The $1 million Kavli Prize recognizes scientists for significant contributions and breakthroughs in astrophysics, nanoscience, and neuroscience once every two years. Of the 65 laureates awarded the prize since 2008, 10 have gone on to receive the Nobel Prize.

The laureates’ work collectively revolutionized medical treatment on the nanoscale — with applications from therapeutics and vaccines to bioimaging and diagnostics. “Their work underscores the immense potential of nanoscience to shape our understanding and improve our lives in profound ways,” Lise Øvreås, president of the Norwegian Academy of Science and Letters, wrote of the laureates.
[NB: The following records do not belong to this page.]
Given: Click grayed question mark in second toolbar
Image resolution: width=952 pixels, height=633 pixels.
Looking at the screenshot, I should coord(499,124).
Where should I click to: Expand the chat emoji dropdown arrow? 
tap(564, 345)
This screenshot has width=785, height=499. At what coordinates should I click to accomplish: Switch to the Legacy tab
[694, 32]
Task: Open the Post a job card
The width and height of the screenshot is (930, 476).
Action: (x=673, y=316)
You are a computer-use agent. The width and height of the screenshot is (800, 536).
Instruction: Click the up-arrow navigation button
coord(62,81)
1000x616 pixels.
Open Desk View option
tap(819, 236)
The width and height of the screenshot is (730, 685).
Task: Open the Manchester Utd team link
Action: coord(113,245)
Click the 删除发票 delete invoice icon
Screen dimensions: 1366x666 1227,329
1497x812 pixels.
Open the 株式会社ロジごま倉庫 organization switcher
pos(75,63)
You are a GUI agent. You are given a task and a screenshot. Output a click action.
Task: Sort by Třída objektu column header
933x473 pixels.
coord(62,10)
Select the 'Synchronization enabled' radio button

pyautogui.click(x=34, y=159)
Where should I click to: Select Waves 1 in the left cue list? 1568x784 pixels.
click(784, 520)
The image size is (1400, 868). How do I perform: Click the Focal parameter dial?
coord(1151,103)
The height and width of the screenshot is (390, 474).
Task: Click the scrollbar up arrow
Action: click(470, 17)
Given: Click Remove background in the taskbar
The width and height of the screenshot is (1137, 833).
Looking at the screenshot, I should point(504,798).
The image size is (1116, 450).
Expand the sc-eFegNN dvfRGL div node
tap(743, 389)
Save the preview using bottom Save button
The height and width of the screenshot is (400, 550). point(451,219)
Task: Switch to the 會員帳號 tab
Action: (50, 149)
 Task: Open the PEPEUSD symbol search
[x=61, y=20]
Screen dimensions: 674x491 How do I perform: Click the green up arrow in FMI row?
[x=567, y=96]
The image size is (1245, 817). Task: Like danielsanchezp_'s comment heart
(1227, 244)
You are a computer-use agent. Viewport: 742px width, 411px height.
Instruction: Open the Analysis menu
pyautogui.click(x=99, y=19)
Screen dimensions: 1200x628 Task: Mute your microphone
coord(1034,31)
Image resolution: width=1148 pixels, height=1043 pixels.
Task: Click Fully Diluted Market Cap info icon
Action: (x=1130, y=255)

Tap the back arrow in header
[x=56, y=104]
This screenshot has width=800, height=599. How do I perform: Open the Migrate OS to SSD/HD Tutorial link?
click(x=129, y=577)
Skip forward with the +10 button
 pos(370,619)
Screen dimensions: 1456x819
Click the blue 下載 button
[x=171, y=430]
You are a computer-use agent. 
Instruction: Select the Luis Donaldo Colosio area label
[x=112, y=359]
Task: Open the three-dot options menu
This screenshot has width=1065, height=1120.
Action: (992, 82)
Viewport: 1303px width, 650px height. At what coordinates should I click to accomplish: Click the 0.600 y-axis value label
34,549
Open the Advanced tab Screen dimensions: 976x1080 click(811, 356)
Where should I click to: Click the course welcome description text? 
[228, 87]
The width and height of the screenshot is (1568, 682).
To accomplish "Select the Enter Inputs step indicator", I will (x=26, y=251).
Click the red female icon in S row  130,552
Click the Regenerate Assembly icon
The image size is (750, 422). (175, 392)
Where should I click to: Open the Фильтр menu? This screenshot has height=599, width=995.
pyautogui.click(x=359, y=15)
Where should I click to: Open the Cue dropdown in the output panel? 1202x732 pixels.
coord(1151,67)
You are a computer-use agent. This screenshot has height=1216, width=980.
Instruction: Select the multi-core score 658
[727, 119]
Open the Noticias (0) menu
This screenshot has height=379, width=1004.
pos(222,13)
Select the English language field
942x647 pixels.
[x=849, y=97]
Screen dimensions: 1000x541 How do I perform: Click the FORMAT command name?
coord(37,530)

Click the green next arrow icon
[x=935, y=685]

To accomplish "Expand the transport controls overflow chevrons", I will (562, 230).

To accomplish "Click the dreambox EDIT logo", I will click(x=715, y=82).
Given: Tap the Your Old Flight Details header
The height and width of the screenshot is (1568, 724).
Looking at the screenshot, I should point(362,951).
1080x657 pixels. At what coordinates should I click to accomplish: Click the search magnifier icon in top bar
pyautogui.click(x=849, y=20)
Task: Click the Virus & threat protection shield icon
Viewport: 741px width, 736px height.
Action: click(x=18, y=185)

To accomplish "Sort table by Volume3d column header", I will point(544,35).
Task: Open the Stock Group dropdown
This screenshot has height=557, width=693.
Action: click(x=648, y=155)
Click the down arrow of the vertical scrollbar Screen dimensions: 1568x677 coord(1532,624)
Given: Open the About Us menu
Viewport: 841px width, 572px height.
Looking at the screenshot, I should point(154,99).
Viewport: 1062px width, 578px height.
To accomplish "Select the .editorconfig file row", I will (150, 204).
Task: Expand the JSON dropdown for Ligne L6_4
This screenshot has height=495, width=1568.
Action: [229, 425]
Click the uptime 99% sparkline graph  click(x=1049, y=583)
Serial entrepreneur Langer — he co-founded Moderna, and launched another new biotech just this week — is a prolific scientist, with upwards of 415,000 citations and 1,400 articles to his name. The Kavli award centered on his work to improve drug delivery.

As a postdoctoral researcher, Langer created a delivery system that controlled the release of drugs with a polymer carrier. The idea, and even Langer’s results, were met with skepticism. In 1976, Langer and his postdoctoral mentor Judah Folkman showed how his drug delivery system could be used to slow the growth of tumors. But he didn’t stop there.

By scaling down the polymer carriers to the nanoscale, they could sneak drugs into more tissues — but the unstable delivery systems often fell apart or were destroyed by the body before they reached their target. So Langer manipulated the nanoparticle complexes so they could stay intact for hours, allowing for highly controlled release of their drugs.

Following his breakthrough, Langer said his work took a number of directions — synthesizing new materials, changing the timing of release, and applying the technology to vaccines. “And then I had other ideas, too, that weren’t just drug delivery — I had ideas on drug removal, ideas on cell delivery,” he said.

Langer has nearly 1,500 patents licensed or sublicensed to more than 400 pharmaceutical and biotech companies. Companies like Alkermes utilize Langer’s nanotech in the form of “injectable microspheres” to treat type 2 diabetes, schizophrenia, and more.

Langer said when he first joined Folkman at Boston Children’s Hospital, he was the only engineer — it was unheard of for chemical engineers to do postdoctoral work in a surgical oncologist’s lab.

“It’s worth taking risks — I think it’s worth getting the rejection, and I think that it’s worth trying to to shoot for things that will really make a difference,” Langer said. “That’s a lesson that I learned for me, but it’s what I try to impart to my students too.”

Physical chemist Alivisatos, the current president of the University of Chicago, was recognized for his application of “quantum dots” in medicine. These nanoparticles absorb and emit light at a wavelength dependent on their size, powering many television and computer displays. Discovered in 1980, quantum dots were confined to those technological applications until Alivisatos came along. He found out how to make them compatible with living systems by enclosing the quantum dots in a silica shell, making them stable and soluble in water.

Now, quantum dots can be used as fluorescent markers to help biomedical researchers study cells, and even to deliver therapies. In photodynamic therapy for cancer treatment, for example, light emitted by quantum dots can activate drugs to induce the death of cancerous cells.

Chad Mirkin, a chemist at Northwestern University, pioneered the construction of spherical nucleic acids, or SNAs — a Koosh ball-like collection of synthetic DNA or RNA strands bound to a nanoparticle core. Mirkin discovered that SNAs could be used as diagnostic tools, detecting extracellular DNA signatures, proteins, and other molecules that indicate the presence of disease.

Later on, Mirkin had his eye on building SNA diagnostics that would work inside cells. But nucleic acids and cells, both negatively charged, repelled each other. Getting the SNAs inside proved impossible without toxic transfection agents.

Mirkin said it took his team over a decade to find a workaround. Finally, they found that SNAs could enter cells with the help of transport vessels called endosomes. With that kind of access, they could also be used for treatments: SNAs have been found to enter brain tumors, regulate cancerous gene expression, and slow tumor growth.

“Sometimes it’s good just to buck conventional wisdom and just out of curiosity, say, ‘What happens?’” Mirkin said.

Most recently, the Mirkin lab expanded even further, delving into SNA-based cancer immunotherapy and Covid-19 vaccines during the height of the pandemic.

“It wasn’t good enough for us just to do the science,” Mirkin said. “Let’s make scientific discoveries, but let’s connect the dots and ask how we use those discoveries to create new technologies that improve the world.”